I basically don't know as to the state of software, although I have
educated guesses (timekeeping will use high level languages, but perl
CGI scripts will call date--scientific recording will use a mix). The
documentation I've found has been about doing it by hand, but that's not
much of a hint whether it's normally done by hand. I doubt consulting
someone will help answer this, but if can think of anyone, you can put
us in touch or ask.
Based on very cursory research, astronomers have multiple systems in
active use. They all deviate from the "usual" calendar. Astronomers
would need a whole new 'date' specialized for astronomy. I've seeing
some Julian dates as a continuous count of days since 4712BC (Julian
Date) or another epoch (Modified Julian Date), some using a Gregorian
calendar (more uniform leap days) or modified Gregorian calendar. The
decimal time part of what they're doing is otherwise the same. Some
systems (Julian Date) take solar noon as the start of the day rather
than midnight, but I'm not clear whether it's in use.

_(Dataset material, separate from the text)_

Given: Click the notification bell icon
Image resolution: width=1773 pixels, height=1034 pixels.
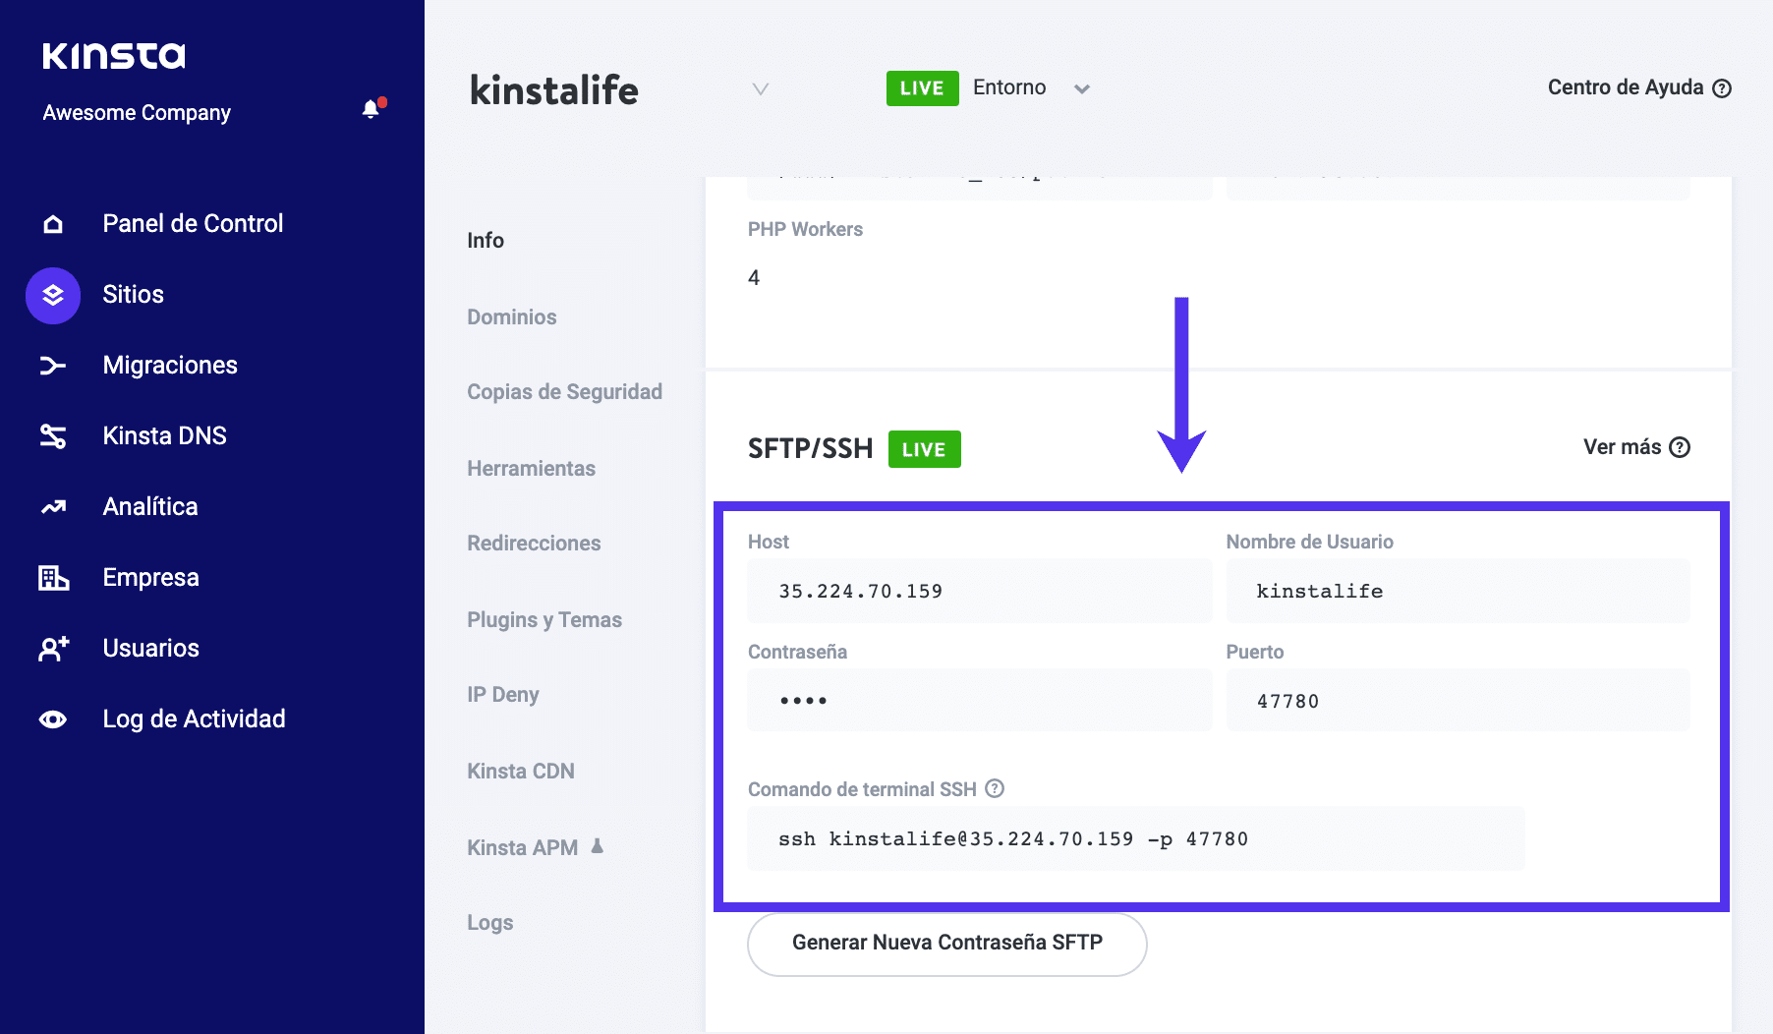Looking at the screenshot, I should (x=371, y=110).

It's worth mentioning for the curious that a decimal time system is used
by "Internet Time" (some Swiss watchmaker's gimmick? -- again no DST is
observed) and has been used historically. Notably, for 2-3 years after
the French Revolution nation-wide (again no DST is observed), which I
think is why it's relatively standardized; this was how the metric
system was formed but decimal time had poor adoption. Wikipedia claims
decimal time may have been used historically in China but I'm not
personally familiar enough.
Again, NONE of the systems seems to be widely adopted (decimal hour and
day DURATIONS are widely adopted in timekeeping for daily/hourly
workers, but that's different). The reason I'm proposing the decimal
portion of the day to X digits is that it seems to be the part that's
consistent across all of these systems, and it's enough to display times
in the modern ones. The French system needs substring support to display
times like "1:34:56", so if you want to write your dates in 1794 France,
you'll have to do your own string postprocessing.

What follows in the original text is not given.